=== About this task ===
Look through the data below for the line with "Grilltilbehør (501, 118)" and the line with "contato@wgospel.com (276, 16)", then output those two and all lines in between, exactly as written.

(Stored records)
┄┄┄┄┄┄┄┄┄┄┄┄┄┄┄┄┄┄┄┄
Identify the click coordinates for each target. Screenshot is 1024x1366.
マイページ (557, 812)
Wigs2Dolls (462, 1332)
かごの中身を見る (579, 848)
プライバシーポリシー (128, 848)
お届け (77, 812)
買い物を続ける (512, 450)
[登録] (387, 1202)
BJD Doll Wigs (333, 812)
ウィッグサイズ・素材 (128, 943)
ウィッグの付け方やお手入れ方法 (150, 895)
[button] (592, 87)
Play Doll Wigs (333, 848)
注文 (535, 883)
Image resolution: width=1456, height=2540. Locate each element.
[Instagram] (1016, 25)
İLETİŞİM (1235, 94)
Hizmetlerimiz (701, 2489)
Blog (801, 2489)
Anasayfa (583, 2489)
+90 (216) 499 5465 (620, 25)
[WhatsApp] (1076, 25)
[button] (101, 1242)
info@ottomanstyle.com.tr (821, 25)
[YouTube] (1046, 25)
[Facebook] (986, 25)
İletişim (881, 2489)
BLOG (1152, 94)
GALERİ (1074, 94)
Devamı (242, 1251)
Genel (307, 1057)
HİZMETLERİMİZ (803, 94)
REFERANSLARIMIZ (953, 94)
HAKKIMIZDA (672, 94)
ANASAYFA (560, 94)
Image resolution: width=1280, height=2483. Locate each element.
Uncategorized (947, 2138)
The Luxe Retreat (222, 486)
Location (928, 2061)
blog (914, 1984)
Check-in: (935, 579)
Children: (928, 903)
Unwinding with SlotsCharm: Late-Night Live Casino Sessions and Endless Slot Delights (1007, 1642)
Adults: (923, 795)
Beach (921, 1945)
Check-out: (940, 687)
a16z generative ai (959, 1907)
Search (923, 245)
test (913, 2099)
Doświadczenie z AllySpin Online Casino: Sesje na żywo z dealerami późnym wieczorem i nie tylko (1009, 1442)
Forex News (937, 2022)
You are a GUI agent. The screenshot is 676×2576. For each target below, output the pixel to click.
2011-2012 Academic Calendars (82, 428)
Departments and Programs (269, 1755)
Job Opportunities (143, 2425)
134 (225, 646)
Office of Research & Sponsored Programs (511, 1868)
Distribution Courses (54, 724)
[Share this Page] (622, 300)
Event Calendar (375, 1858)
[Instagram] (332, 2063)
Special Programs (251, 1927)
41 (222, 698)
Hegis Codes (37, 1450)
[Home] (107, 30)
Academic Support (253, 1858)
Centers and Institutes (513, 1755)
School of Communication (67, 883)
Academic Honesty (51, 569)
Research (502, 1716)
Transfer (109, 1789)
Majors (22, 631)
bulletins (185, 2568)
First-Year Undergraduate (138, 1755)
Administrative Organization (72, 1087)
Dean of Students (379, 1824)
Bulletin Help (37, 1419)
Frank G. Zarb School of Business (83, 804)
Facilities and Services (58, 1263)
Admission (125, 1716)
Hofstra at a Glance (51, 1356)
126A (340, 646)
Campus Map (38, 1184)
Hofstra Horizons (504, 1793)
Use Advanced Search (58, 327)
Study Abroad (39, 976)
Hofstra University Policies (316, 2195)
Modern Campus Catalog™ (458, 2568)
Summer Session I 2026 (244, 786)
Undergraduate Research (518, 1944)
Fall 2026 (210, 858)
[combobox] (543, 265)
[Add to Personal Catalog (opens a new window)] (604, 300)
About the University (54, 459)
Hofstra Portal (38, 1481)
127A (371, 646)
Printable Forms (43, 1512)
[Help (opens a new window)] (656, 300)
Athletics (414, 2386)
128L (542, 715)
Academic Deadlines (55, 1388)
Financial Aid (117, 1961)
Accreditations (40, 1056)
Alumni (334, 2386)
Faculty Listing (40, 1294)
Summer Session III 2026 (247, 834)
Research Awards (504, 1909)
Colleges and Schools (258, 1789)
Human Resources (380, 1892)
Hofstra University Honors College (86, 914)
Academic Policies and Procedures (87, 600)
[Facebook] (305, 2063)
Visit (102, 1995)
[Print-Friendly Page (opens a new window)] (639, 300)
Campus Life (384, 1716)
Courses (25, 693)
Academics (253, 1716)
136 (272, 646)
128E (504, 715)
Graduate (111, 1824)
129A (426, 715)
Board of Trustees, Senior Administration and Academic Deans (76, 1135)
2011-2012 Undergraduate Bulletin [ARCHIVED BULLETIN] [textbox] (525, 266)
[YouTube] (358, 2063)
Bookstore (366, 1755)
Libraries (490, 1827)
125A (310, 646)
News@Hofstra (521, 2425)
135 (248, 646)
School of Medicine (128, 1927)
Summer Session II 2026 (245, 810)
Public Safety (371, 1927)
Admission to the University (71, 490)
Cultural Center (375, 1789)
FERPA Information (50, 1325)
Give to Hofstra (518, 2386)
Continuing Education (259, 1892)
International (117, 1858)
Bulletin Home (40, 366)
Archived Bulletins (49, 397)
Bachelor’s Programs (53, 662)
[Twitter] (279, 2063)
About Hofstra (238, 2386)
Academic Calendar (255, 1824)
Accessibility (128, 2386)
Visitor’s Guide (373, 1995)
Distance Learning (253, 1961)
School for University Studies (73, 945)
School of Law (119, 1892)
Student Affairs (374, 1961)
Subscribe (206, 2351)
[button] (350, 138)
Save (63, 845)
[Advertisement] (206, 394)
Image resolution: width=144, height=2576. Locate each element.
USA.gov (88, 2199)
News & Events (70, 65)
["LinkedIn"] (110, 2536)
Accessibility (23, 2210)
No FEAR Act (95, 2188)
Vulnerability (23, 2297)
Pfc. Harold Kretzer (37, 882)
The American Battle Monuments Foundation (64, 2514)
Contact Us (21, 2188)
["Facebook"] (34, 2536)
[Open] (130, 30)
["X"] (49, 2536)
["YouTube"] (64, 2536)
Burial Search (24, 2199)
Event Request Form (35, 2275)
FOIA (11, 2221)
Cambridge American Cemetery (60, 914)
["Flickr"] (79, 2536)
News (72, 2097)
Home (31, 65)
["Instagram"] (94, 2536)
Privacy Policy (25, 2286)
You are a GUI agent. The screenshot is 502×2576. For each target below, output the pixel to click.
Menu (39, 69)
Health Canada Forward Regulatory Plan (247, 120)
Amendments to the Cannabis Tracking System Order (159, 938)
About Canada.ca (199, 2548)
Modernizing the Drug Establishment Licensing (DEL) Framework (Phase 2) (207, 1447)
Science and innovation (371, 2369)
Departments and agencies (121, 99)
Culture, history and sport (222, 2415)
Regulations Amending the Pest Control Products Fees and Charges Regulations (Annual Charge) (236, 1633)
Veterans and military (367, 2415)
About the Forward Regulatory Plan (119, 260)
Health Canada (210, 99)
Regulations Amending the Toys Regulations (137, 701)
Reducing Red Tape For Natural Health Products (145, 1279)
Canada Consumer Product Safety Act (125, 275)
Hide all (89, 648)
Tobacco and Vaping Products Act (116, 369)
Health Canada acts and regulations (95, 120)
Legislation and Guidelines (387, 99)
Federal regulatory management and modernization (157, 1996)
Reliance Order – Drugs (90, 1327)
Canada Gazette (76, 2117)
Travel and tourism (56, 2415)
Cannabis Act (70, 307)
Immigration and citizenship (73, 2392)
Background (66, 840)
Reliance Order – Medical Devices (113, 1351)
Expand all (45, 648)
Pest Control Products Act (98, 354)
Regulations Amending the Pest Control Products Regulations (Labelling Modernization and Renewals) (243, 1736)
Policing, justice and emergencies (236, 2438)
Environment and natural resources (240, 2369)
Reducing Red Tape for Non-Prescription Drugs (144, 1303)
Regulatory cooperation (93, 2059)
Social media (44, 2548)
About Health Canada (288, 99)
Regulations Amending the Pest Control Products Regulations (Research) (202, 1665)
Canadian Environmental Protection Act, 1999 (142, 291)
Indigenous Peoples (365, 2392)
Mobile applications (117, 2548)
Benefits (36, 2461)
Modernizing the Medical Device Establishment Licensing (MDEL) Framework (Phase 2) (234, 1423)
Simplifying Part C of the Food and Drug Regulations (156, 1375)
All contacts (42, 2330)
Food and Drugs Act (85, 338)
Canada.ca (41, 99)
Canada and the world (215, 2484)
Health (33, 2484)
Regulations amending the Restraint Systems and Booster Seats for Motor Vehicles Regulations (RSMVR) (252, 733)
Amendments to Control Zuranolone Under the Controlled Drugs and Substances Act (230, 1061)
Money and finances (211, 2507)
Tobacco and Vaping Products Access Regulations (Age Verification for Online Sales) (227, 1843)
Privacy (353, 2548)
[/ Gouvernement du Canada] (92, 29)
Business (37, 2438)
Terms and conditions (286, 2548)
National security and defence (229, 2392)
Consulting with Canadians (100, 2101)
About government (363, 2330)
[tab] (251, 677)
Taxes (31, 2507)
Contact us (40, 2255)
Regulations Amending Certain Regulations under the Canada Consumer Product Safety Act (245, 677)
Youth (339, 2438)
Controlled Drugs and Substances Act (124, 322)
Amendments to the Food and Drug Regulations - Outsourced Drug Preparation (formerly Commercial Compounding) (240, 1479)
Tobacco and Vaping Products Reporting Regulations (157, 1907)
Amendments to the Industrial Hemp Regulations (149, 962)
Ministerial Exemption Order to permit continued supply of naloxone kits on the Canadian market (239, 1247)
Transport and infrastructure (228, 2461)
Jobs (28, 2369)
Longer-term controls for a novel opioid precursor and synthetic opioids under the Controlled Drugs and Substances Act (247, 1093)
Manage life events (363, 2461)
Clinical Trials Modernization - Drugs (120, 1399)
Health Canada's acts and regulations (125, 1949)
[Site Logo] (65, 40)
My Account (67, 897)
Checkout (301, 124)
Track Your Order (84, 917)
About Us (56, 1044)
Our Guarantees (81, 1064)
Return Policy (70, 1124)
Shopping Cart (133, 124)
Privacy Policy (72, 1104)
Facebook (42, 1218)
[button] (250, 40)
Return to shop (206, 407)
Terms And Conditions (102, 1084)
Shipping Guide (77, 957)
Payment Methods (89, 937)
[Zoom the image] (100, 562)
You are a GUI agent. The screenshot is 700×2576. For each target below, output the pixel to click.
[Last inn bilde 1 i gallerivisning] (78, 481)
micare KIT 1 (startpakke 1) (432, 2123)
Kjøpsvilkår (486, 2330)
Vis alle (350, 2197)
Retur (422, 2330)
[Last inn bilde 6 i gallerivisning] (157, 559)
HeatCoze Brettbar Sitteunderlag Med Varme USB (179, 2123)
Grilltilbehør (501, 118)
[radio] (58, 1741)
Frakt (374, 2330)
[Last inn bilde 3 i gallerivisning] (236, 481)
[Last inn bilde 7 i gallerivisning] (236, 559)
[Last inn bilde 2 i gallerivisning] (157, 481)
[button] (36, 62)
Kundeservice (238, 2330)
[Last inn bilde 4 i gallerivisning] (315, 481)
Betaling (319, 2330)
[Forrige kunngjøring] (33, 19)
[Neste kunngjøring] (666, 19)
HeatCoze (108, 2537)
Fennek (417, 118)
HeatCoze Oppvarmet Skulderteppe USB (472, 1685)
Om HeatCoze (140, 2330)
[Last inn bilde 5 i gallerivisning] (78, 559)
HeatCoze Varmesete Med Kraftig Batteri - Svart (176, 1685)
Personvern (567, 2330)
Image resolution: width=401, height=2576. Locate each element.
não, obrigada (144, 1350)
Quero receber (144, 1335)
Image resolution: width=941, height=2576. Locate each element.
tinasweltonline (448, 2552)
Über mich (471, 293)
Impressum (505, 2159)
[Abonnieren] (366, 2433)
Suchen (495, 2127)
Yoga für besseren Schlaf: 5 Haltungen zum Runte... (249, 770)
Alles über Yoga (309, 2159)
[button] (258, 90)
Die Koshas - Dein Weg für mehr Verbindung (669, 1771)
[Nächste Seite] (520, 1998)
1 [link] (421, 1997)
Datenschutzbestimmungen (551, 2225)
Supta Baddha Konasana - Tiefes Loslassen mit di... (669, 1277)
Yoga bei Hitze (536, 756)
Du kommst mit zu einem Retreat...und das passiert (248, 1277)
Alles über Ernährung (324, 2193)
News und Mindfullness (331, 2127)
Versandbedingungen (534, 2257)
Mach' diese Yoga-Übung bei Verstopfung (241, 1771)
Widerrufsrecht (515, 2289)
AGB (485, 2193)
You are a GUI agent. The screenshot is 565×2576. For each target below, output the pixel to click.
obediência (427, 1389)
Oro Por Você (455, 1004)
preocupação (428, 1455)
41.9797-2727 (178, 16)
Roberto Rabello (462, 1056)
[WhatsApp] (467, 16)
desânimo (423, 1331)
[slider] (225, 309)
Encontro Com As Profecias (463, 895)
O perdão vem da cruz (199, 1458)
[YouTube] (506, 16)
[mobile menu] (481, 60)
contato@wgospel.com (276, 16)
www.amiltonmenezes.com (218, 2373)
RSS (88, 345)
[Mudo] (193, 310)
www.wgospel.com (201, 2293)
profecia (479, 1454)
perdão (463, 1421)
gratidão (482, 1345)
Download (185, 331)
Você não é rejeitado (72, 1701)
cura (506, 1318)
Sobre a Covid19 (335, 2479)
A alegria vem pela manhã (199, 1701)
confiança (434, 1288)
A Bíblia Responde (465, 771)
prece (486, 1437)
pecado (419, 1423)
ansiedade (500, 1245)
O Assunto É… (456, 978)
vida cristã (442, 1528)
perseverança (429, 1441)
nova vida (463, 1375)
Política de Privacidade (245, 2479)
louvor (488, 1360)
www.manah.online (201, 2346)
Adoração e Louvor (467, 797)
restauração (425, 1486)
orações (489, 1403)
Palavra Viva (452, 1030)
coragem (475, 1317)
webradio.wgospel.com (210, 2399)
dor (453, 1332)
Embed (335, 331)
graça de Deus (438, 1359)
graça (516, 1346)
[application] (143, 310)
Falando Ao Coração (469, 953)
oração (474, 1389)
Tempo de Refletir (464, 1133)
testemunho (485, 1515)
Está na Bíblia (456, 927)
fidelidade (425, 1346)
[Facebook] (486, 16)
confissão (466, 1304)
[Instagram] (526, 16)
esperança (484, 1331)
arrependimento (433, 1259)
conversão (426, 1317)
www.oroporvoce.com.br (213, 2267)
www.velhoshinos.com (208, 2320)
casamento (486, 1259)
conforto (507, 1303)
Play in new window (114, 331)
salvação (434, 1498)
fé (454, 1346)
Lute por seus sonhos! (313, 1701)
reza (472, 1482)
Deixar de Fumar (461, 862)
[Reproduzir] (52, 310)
┄┄┄┄┄┄┄┄┄┄┄┄┄┄┄┄┄┄┄┄
=== Task response ===
Grilltilbehør (501, 118)
[radio] (58, 1741)
Frakt (374, 2330)
[Last inn bilde 3 i gallerivisning] (236, 481)
[Last inn bilde 7 i gallerivisning] (236, 559)
[Last inn bilde 2 i gallerivisning] (157, 481)
[button] (36, 62)
Kundeservice (238, 2330)
[Last inn bilde 4 i gallerivisning] (315, 481)
Betaling (319, 2330)
[Forrige kunngjøring] (33, 19)
[Neste kunngjøring] (666, 19)
HeatCoze (108, 2537)
Fennek (417, 118)
HeatCoze Oppvarmet Skulderteppe USB (472, 1685)
Om HeatCoze (140, 2330)
[Last inn bilde 5 i gallerivisning] (78, 559)
HeatCoze Varmesete Med Kraftig Batteri - Svart (176, 1685)
Personvern (567, 2330)
Image resolution: width=401, height=2576. Locate each element.
não, obrigada (144, 1350)
Quero receber (144, 1335)
Image resolution: width=941, height=2576. Locate each element.
tinasweltonline (448, 2552)
Über mich (471, 293)
Impressum (505, 2159)
[Abonnieren] (366, 2433)
Suchen (495, 2127)
Yoga für besseren Schlaf: 5 Haltungen zum Runte... (249, 770)
Alles über Yoga (309, 2159)
[button] (258, 90)
Die Koshas - Dein Weg für mehr Verbindung (669, 1771)
[Nächste Seite] (520, 1998)
1 [link] (421, 1997)
Datenschutzbestimmungen (551, 2225)
Supta Baddha Konasana - Tiefes Loslassen mit di... (669, 1277)
Yoga bei Hitze (536, 756)
Du kommst mit zu einem Retreat...und das passiert (248, 1277)
Alles über Ernährung (324, 2193)
News und Mindfullness (331, 2127)
Versandbedingungen (534, 2257)
Mach' diese Yoga-Übung bei Verstopfung (241, 1771)
Widerrufsrecht (515, 2289)
AGB (485, 2193)
You are a GUI agent. The screenshot is 565×2576. For each target below, output the pixel to click.
obediência (427, 1389)
Oro Por Você (455, 1004)
preocupação (428, 1455)
41.9797-2727 (178, 16)
Roberto Rabello (462, 1056)
[WhatsApp] (467, 16)
desânimo (423, 1331)
[slider] (225, 309)
Encontro Com As Profecias (463, 895)
O perdão vem da cruz (199, 1458)
[YouTube] (506, 16)
[mobile menu] (481, 60)
contato@wgospel.com (276, 16)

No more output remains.